▸ **出題 1**
江川卓についての記事によると、江川は入団2年目に何勝を挙げ、どのタイトルを獲得しましたか。
▸ **出題 2**
江川卓についての記事を、最後の文の後から書き継いでください。

▸ **出典**
原辰徳の存在で江川卓が劇的に変わった? 投手3冠、MVPに輝いた1981年【プロ野球はみだし録】

 

江川と対照的な形で原が巨人入団


81年の自主トレで原(左)とじゃれあう江川


 近年の解説者としての軽妙さだけでなく、巨人戦テレビ中継の黄金期に躍動した姿からは想像しにくいが、巨人へ入団したばかりの江川は重い雰囲気をまとった若者だった。入団は1979年。プロ入りの経緯が、高校、大学で“怪物”と騒がれてヒーローになった青年を、プロでヒールに変えたのだ。マスコミやファンだけではない。チームメートからも距離を置かれていた。まさに孤立無援。一軍の初登板ではマウンドで深々と頭を下げたが、それだけで風向きは変わらなかった。それでも江川は、1年目は9勝、2年目には16勝で最多勝と結果を残す。だが、これも環境を変えるには至らなかった。

 迎えた81年。ドラフト1位で4球団が競合した末に希望していた巨人への入団を果たしたのが原辰徳だった。江川の経緯とは悲しいほどに対照的な、順風満帆のプロ入りだったが、江川と原は大学からの友人。これで江川は劇的な変貌を遂げる。プロ野球選手も、もともとは野球少年。原の存在が江川を野球少年に引き戻したのか、こどものように2人はじゃれあい、江川には笑顔が増えていった。だが、原は江川に言われたという。

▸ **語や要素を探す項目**
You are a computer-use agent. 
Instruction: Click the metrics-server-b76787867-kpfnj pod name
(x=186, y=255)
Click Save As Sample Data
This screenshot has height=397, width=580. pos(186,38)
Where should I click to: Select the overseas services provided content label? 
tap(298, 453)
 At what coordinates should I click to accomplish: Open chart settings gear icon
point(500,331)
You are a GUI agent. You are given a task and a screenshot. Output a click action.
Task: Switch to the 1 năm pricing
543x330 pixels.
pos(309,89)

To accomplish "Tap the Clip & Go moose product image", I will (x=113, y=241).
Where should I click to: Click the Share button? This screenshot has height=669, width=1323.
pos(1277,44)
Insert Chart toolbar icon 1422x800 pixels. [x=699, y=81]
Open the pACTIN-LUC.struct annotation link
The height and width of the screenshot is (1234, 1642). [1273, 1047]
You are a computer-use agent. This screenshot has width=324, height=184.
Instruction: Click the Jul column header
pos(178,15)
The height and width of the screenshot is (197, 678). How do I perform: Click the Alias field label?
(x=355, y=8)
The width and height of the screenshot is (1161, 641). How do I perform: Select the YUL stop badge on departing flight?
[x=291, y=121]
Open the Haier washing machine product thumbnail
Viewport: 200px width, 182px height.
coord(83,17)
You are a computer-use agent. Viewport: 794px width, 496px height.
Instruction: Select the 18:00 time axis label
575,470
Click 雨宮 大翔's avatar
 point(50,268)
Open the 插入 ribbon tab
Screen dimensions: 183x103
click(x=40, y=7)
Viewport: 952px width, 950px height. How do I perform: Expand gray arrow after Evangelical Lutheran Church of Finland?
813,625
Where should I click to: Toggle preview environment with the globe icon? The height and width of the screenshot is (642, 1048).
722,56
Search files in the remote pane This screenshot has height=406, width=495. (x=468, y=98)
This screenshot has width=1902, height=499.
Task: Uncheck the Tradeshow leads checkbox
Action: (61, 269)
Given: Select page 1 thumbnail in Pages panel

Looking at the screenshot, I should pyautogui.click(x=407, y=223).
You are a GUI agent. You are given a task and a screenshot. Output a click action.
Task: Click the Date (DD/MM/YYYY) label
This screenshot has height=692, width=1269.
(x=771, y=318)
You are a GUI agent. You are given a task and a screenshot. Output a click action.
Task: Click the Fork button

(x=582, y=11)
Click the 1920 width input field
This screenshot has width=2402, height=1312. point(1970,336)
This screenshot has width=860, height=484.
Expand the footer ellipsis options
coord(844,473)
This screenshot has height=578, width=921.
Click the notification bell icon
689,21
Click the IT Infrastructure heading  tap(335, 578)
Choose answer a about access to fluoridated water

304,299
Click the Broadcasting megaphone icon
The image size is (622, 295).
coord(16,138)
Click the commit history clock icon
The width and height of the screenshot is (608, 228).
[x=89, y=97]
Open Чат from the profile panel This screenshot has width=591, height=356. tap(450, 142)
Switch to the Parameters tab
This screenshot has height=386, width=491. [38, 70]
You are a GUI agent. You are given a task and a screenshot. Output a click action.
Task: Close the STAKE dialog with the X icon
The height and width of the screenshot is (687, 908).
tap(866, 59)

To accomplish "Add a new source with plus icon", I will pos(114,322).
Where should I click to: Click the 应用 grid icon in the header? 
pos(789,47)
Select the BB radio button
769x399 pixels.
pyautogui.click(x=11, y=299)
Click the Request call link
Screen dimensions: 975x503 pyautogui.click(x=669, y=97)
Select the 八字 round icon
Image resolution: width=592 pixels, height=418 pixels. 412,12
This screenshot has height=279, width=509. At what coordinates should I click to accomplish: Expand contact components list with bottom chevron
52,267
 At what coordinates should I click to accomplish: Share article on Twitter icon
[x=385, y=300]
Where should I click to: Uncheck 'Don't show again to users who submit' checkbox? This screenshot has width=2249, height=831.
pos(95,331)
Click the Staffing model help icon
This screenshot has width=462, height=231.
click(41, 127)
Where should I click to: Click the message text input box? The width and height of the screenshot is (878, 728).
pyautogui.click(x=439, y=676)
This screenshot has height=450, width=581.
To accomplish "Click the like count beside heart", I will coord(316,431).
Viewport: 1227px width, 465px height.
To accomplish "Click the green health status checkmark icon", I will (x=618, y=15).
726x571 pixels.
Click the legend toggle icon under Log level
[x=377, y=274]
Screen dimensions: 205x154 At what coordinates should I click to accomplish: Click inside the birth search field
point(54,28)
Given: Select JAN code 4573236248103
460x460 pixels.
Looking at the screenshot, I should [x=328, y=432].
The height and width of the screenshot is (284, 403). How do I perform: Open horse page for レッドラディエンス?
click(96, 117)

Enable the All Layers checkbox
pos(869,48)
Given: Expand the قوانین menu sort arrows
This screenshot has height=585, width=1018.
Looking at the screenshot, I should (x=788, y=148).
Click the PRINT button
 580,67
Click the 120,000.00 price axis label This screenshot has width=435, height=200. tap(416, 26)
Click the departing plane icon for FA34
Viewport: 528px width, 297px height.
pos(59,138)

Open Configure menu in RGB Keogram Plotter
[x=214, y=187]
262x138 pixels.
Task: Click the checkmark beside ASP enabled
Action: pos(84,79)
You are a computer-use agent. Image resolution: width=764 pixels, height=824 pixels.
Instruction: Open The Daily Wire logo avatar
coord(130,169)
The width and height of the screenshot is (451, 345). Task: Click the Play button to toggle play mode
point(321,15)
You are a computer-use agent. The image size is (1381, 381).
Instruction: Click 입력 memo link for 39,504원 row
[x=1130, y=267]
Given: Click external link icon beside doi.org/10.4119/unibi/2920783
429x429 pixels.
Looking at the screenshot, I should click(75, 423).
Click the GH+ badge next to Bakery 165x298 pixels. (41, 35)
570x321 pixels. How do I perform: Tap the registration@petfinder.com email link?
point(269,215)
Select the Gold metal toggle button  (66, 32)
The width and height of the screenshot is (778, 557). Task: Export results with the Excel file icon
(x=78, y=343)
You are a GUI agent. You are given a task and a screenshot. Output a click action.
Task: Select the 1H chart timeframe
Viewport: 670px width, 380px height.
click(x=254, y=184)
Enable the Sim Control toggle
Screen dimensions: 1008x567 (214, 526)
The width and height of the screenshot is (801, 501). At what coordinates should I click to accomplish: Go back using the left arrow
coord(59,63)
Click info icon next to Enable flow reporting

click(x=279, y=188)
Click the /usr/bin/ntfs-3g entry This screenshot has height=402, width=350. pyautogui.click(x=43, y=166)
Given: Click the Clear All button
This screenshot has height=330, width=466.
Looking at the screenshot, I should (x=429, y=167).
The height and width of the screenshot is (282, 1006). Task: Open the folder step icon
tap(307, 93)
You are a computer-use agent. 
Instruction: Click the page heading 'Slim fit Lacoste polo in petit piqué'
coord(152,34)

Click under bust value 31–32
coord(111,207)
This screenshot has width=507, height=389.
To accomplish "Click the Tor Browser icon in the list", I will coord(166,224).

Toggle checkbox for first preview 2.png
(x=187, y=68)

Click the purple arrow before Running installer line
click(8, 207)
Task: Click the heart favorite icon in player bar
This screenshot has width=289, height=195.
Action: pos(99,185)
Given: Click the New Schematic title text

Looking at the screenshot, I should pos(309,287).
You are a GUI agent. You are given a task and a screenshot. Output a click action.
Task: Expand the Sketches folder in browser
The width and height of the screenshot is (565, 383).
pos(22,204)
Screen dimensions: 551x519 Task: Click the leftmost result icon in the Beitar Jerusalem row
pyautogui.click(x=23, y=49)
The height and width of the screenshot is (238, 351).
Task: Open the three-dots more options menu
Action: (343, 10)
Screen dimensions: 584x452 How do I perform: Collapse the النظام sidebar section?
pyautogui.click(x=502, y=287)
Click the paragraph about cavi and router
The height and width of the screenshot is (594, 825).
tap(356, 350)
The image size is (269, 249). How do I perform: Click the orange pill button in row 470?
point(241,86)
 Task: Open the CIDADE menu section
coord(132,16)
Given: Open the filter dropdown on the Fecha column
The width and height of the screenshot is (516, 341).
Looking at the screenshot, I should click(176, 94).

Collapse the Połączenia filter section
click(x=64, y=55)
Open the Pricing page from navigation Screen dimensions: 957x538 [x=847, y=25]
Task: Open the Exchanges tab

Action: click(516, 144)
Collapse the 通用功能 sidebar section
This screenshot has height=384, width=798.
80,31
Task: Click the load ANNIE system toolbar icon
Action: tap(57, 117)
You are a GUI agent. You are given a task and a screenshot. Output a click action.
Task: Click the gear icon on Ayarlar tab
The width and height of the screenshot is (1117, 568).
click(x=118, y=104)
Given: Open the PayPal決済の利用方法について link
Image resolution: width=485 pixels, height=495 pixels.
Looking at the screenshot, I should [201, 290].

▸ **出力 1**
16勝を挙げ、最多勝を獲得しました。

▸ **出力 2**
「お前は大変だな。俺はマイナスからのスタートだから、ちょっと笑っただけでもマスコミも騒いでくれる。お前の場合は、そうはいかないからな」

 ただ、こうも続けた。

「江川さんは僕が変えたというより、本来の明るい性格が、あのころから出始めたということだと思いますよ」

 原の存在が江川を変えた、というのも確かだ。一方、原の観察も決して間違っていないだろう。どちらも真実だが、どちらもすべてを語り尽していないようにも見える。同時に、江川と原のケースに限らず、友人の存在が人生を好転させることは誰にでもあることだ、もちろん、その逆もある。少なくとも、江川は才能だけでなく、友人に恵まれたことは間違いない。そして、何よりも確かなことがある。この81年、江川は20勝で最多勝、防御率2.29で最優秀防御率。221奪三振もリーグ最多の“投手3冠”。勝率.769もリーグ最高で、これらのすべてが江川のキャリアハイで、リーグ優勝の立役者となった江川はMVPにも輝いている。